Items listed in a dataset
● ● ● ● ● ● ●

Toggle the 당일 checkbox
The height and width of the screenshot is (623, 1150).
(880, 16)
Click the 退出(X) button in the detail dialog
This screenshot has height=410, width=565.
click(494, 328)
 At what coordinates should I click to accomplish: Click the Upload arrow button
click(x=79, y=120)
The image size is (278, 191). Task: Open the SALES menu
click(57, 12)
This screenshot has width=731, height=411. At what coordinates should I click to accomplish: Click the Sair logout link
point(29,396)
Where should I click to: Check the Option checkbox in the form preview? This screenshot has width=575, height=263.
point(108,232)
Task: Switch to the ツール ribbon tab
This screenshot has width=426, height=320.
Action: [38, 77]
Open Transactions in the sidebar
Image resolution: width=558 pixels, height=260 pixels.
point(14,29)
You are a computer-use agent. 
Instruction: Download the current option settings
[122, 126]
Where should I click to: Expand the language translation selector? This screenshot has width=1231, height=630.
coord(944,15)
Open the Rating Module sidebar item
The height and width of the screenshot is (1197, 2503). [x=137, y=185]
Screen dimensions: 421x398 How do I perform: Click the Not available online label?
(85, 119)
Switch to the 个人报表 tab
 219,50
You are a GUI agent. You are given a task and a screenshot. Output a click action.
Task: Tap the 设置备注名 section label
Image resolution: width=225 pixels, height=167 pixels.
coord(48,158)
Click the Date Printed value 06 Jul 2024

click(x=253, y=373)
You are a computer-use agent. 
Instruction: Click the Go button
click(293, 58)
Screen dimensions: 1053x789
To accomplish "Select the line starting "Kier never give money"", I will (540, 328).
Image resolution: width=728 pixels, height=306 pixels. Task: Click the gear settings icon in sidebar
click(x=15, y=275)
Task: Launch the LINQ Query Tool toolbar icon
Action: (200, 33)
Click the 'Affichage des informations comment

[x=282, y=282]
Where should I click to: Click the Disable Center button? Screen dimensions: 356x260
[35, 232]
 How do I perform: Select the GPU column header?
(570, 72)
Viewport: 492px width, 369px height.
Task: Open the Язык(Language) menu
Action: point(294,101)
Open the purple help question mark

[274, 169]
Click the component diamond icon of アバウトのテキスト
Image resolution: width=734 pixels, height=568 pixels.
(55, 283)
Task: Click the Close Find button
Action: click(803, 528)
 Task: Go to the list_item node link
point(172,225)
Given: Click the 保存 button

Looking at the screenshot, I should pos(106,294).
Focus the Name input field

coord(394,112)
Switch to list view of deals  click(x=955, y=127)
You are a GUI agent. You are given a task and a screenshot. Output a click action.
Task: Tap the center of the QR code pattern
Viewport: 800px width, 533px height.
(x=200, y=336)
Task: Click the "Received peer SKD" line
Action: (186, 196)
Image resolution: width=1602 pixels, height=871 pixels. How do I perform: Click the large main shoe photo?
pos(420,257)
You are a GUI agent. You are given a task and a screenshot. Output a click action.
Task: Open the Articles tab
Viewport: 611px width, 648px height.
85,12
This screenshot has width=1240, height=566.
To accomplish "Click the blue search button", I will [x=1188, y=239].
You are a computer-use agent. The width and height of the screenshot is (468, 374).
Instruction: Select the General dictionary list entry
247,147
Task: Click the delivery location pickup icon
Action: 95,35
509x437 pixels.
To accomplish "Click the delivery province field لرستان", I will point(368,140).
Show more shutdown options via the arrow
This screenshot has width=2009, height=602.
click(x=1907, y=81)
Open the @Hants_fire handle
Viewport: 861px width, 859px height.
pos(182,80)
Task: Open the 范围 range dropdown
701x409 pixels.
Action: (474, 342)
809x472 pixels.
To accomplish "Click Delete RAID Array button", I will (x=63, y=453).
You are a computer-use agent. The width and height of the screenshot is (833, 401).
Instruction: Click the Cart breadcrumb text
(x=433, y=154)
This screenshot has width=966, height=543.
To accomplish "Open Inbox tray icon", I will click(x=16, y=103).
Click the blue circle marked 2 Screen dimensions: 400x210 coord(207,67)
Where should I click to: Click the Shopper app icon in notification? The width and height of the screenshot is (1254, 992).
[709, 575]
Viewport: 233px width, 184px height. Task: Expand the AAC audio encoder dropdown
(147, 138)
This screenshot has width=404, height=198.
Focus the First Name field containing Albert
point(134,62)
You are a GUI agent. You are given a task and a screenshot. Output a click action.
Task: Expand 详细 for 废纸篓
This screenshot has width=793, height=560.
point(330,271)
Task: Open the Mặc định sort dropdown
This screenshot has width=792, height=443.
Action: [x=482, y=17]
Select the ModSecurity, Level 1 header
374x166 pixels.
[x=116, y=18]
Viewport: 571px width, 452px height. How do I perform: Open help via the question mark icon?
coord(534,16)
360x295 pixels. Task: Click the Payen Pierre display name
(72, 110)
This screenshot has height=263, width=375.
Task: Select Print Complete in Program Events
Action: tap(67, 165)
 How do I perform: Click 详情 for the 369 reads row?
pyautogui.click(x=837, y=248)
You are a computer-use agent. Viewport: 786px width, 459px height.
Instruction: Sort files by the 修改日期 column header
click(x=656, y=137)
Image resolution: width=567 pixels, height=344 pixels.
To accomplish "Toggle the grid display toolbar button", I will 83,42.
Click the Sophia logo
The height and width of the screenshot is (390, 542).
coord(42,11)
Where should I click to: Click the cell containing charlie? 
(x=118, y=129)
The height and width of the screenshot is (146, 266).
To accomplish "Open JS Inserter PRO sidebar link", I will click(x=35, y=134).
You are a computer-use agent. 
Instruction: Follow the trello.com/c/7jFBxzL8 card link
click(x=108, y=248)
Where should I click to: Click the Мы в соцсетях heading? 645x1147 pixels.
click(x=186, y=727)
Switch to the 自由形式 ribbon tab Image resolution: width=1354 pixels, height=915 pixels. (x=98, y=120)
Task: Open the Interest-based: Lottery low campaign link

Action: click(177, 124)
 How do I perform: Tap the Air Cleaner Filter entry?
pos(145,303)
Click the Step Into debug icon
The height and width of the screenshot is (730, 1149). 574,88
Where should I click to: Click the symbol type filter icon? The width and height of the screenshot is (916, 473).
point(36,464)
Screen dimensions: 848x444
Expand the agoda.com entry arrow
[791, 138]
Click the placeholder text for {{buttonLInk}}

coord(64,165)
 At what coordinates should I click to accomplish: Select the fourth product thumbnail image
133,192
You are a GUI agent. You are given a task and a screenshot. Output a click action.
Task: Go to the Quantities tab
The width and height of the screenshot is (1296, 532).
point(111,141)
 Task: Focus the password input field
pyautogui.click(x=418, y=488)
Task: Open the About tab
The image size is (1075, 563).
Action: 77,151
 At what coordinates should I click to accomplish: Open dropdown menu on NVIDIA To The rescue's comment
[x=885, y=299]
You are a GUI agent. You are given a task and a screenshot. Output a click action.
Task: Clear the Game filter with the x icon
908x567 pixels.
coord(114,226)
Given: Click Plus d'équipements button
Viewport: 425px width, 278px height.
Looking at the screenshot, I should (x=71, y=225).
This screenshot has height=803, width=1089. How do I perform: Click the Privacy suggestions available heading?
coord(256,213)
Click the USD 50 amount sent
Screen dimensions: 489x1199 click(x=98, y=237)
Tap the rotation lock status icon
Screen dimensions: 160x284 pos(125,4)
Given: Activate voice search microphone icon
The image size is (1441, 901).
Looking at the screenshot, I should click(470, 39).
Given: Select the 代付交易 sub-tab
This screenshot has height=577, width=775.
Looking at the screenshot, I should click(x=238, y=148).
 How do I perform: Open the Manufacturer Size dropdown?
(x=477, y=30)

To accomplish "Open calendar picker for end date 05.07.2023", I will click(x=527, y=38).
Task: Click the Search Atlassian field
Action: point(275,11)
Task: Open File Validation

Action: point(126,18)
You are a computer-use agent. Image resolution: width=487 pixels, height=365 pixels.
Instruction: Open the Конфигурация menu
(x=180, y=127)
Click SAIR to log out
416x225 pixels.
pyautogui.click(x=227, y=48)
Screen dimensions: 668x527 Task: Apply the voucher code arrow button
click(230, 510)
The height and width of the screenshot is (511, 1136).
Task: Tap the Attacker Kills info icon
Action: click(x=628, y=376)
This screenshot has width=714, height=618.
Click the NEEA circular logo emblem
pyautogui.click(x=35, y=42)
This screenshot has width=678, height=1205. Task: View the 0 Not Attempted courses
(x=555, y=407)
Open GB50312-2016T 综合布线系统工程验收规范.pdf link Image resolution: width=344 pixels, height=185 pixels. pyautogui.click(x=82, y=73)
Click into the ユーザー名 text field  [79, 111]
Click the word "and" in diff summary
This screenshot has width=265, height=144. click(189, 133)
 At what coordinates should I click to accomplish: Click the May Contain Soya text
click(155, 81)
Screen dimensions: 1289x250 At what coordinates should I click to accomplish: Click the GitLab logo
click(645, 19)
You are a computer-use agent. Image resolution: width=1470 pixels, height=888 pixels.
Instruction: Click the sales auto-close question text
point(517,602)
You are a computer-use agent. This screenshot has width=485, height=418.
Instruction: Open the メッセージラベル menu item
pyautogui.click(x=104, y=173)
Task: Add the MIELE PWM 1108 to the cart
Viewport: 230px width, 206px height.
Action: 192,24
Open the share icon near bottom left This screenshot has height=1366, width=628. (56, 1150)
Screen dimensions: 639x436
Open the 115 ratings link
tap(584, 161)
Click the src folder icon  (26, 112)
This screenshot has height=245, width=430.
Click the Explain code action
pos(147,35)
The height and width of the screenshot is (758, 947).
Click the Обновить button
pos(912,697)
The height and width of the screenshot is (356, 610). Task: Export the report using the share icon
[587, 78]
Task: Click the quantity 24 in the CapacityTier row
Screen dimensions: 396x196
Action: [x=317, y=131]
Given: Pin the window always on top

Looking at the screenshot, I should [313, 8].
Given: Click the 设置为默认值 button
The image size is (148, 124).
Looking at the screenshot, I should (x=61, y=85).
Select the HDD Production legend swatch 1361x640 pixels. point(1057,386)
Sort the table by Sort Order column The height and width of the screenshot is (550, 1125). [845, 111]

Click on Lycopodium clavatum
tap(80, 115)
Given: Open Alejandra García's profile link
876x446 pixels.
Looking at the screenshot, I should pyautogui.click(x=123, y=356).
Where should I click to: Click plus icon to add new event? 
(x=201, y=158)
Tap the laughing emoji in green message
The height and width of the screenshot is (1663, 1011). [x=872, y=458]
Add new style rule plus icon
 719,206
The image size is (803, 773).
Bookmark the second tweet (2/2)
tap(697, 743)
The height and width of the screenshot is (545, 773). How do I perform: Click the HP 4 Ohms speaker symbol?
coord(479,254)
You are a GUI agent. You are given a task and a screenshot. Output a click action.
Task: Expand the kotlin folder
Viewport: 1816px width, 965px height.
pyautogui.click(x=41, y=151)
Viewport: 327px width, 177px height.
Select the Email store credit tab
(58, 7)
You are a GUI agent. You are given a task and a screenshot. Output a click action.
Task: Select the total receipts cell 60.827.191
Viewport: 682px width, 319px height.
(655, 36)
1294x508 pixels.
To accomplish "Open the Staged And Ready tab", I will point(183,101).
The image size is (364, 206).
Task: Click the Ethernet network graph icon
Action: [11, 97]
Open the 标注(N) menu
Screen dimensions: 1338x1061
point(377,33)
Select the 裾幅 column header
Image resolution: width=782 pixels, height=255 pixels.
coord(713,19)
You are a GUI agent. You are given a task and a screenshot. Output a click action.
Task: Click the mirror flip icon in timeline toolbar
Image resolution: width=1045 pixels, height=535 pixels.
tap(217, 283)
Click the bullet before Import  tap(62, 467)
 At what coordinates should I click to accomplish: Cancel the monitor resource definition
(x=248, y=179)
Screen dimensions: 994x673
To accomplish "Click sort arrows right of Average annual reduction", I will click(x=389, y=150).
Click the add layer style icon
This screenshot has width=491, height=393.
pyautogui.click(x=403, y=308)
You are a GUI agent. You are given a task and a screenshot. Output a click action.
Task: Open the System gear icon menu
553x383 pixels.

● ● ● ● ● ● ●

What you will do
Scan the records for the string "Toggle". Copy each line in which it appears.

Response to this task
Toggle the 당일 checkbox
To accomplish "Toggle the grid display toolbar button", I will 83,42.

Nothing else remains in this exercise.